--- Problem statement ---
A word-for-word restatement of all the records is the required answer.

--- Task inputs ---
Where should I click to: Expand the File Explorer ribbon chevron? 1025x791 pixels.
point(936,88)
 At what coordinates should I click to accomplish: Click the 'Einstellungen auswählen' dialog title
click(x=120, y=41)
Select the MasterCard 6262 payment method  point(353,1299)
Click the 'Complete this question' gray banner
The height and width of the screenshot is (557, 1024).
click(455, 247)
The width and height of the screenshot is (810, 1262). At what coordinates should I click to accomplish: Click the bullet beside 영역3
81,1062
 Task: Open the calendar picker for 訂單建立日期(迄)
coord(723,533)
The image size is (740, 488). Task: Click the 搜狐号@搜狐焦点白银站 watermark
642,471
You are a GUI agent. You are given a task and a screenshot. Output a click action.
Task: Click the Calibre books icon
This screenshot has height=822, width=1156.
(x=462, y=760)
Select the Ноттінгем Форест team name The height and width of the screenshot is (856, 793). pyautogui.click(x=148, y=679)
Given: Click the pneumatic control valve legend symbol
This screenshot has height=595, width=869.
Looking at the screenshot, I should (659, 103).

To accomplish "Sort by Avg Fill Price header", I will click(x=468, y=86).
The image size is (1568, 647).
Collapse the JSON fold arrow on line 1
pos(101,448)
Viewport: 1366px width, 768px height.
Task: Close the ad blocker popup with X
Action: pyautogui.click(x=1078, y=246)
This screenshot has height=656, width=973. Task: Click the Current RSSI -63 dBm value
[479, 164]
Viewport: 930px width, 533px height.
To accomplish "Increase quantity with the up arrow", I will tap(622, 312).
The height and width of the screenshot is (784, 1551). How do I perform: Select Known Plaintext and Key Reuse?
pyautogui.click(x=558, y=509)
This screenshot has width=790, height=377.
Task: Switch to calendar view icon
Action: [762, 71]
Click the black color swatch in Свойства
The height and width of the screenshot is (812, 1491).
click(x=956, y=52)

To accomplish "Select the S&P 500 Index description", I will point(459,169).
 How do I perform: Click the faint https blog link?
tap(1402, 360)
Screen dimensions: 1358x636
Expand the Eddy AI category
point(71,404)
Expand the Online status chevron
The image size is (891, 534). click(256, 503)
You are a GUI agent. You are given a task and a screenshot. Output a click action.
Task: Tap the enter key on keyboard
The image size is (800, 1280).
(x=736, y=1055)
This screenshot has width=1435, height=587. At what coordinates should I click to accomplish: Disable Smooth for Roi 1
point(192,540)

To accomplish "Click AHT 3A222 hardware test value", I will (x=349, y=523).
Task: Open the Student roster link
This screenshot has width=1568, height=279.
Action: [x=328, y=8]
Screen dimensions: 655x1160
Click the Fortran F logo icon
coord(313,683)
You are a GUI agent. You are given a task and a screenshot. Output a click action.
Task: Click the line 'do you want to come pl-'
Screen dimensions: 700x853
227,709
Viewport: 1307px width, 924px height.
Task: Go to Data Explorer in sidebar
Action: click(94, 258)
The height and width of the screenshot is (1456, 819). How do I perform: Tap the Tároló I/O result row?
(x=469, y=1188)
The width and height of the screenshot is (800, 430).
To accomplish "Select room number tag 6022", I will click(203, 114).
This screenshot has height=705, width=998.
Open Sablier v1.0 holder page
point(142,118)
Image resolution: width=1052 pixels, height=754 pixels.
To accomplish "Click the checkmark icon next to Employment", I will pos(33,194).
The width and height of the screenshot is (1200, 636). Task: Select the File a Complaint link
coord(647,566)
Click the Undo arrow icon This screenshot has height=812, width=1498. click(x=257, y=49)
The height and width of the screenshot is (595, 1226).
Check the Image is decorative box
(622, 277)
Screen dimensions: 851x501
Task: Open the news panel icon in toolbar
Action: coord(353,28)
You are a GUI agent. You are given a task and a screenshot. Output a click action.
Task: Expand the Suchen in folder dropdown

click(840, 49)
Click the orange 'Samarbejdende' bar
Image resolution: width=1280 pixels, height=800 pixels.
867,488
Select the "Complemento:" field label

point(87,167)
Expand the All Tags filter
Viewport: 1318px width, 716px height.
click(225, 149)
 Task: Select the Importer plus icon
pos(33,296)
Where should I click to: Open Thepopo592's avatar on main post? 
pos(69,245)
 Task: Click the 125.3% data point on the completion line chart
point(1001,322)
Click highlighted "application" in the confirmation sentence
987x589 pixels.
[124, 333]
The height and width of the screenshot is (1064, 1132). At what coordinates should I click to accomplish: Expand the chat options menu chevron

--- Answer space ---
Where should I click to: Expand the File Explorer ribbon chevron? 1025x791 pixels.
point(936,88)
 At what coordinates should I click to accomplish: Click the 'Einstellungen auswählen' dialog title
click(x=120, y=41)
Select the MasterCard 6262 payment method  point(353,1299)
Click the 'Complete this question' gray banner
The height and width of the screenshot is (557, 1024).
click(455, 247)
The width and height of the screenshot is (810, 1262). At what coordinates should I click to accomplish: Click the bullet beside 영역3
81,1062
 Task: Open the calendar picker for 訂單建立日期(迄)
coord(723,533)
The image size is (740, 488). Task: Click the 搜狐号@搜狐焦点白银站 watermark
642,471
You are a GUI agent. You are given a task and a screenshot. Output a click action.
Task: Click the Calibre books icon
This screenshot has height=822, width=1156.
(x=462, y=760)
Select the Ноттінгем Форест team name The height and width of the screenshot is (856, 793). pyautogui.click(x=148, y=679)
Given: Click the pneumatic control valve legend symbol
This screenshot has height=595, width=869.
Looking at the screenshot, I should (659, 103).

To accomplish "Sort by Avg Fill Price header", I will click(x=468, y=86).
The image size is (1568, 647).
Collapse the JSON fold arrow on line 1
pos(101,448)
Viewport: 1366px width, 768px height.
Task: Close the ad blocker popup with X
Action: pyautogui.click(x=1078, y=246)
This screenshot has height=656, width=973. Task: Click the Current RSSI -63 dBm value
[479, 164]
Viewport: 930px width, 533px height.
To accomplish "Increase quantity with the up arrow", I will tap(622, 312).
The height and width of the screenshot is (784, 1551). How do I perform: Select Known Plaintext and Key Reuse?
pyautogui.click(x=558, y=509)
This screenshot has width=790, height=377.
Task: Switch to calendar view icon
Action: [762, 71]
Click the black color swatch in Свойства
The height and width of the screenshot is (812, 1491).
click(x=956, y=52)

To accomplish "Select the S&P 500 Index description", I will point(459,169).
 How do I perform: Click the faint https blog link?
tap(1402, 360)
Screen dimensions: 1358x636
Expand the Eddy AI category
point(71,404)
Expand the Online status chevron
The image size is (891, 534). click(256, 503)
You are a GUI agent. You are given a task and a screenshot. Output a click action.
Task: Tap the enter key on keyboard
The image size is (800, 1280).
(x=736, y=1055)
This screenshot has width=1435, height=587. At what coordinates should I click to accomplish: Disable Smooth for Roi 1
point(192,540)

To accomplish "Click AHT 3A222 hardware test value", I will (x=349, y=523).
Task: Open the Student roster link
This screenshot has width=1568, height=279.
Action: [x=328, y=8]
Screen dimensions: 655x1160
Click the Fortran F logo icon
coord(313,683)
You are a GUI agent. You are given a task and a screenshot. Output a click action.
Task: Click the line 'do you want to come pl-'
Screen dimensions: 700x853
227,709
Viewport: 1307px width, 924px height.
Task: Go to Data Explorer in sidebar
Action: click(94, 258)
The height and width of the screenshot is (1456, 819). How do I perform: Tap the Tároló I/O result row?
(x=469, y=1188)
The width and height of the screenshot is (800, 430).
To accomplish "Select room number tag 6022", I will click(203, 114).
This screenshot has height=705, width=998.
Open Sablier v1.0 holder page
point(142,118)
Image resolution: width=1052 pixels, height=754 pixels.
To accomplish "Click the checkmark icon next to Employment", I will pos(33,194).
The width and height of the screenshot is (1200, 636). Task: Select the File a Complaint link
coord(647,566)
Click the Undo arrow icon This screenshot has height=812, width=1498. click(x=257, y=49)
The height and width of the screenshot is (595, 1226).
Check the Image is decorative box
(622, 277)
Screen dimensions: 851x501
Task: Open the news panel icon in toolbar
Action: coord(353,28)
You are a GUI agent. You are given a task and a screenshot. Output a click action.
Task: Expand the Suchen in folder dropdown

click(840, 49)
Click the orange 'Samarbejdende' bar
Image resolution: width=1280 pixels, height=800 pixels.
867,488
Select the "Complemento:" field label

point(87,167)
Expand the All Tags filter
Viewport: 1318px width, 716px height.
click(225, 149)
 Task: Select the Importer plus icon
pos(33,296)
Where should I click to: Open Thepopo592's avatar on main post? 
pos(69,245)
 Task: Click the 125.3% data point on the completion line chart
point(1001,322)
Click highlighted "application" in the confirmation sentence
987x589 pixels.
[124, 333]
The height and width of the screenshot is (1064, 1132). At what coordinates should I click to accomplish: Expand the chat options menu chevron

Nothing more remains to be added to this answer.